GOAL OF THE EXERCISE: Pictures stay out; everything else in the records below is to be repeated exactly.

=== GIVEN RECORDS ===

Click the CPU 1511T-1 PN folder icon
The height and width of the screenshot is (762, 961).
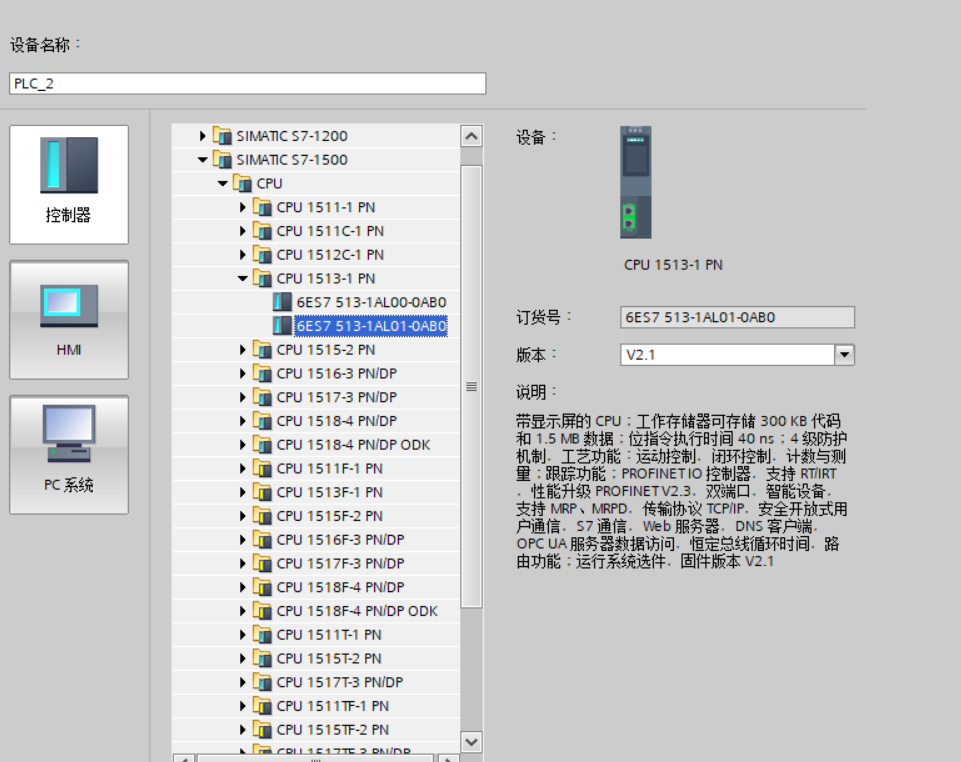262,635
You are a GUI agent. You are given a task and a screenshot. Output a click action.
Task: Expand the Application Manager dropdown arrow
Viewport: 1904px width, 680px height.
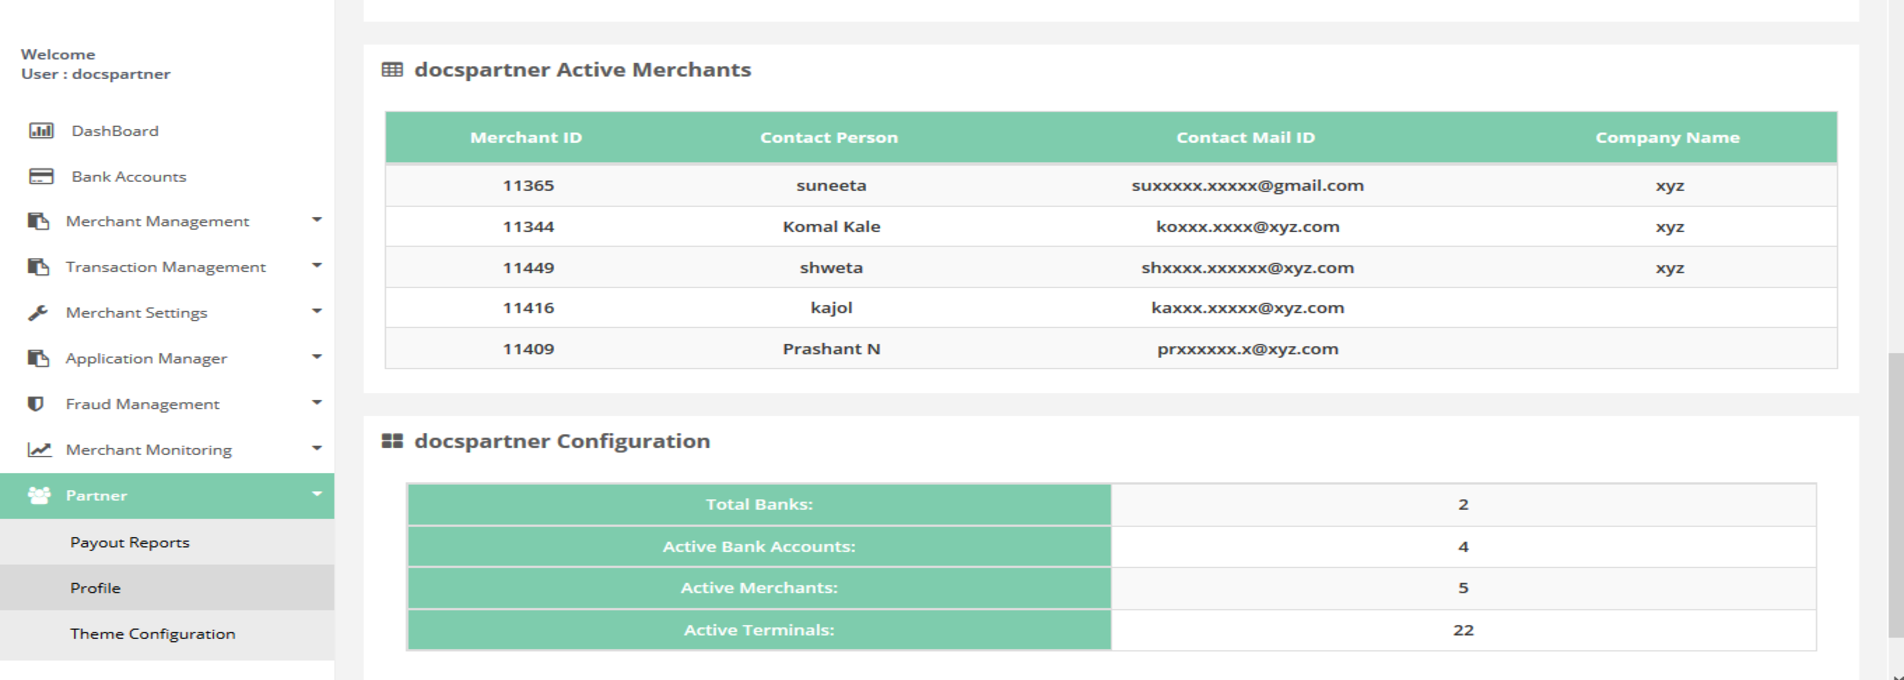pyautogui.click(x=316, y=357)
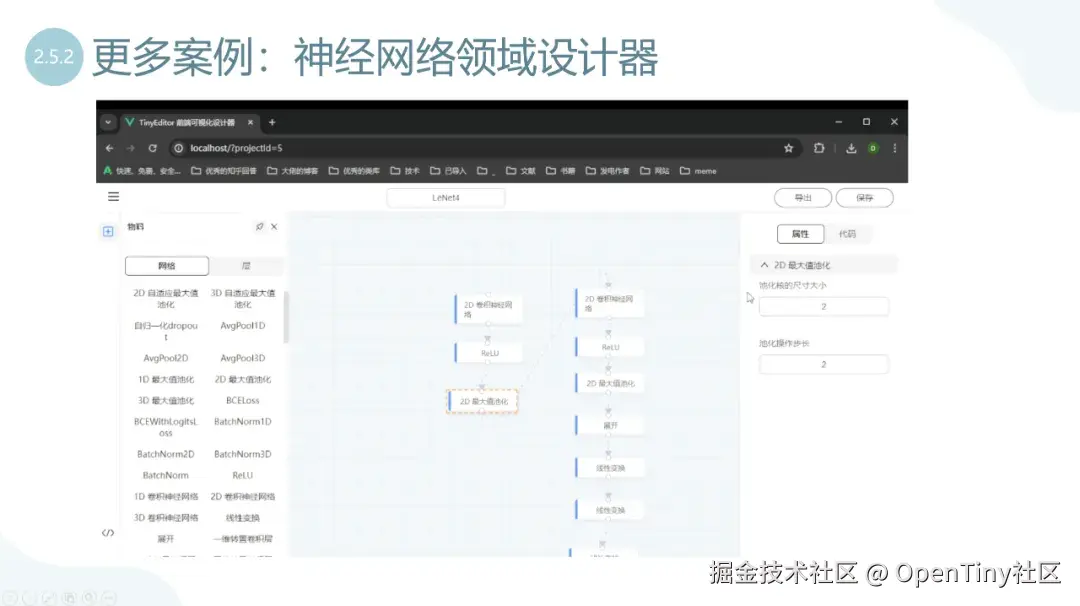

===

ANSWER SPACE:
Click the CPU 1511T-1 PN folder icon
The height and width of the screenshot is (762, 961).
262,635
You are a GUI agent. You are given a task and a screenshot. Output a click action.
Task: Expand the Application Manager dropdown arrow
Viewport: 1904px width, 680px height.
pyautogui.click(x=316, y=357)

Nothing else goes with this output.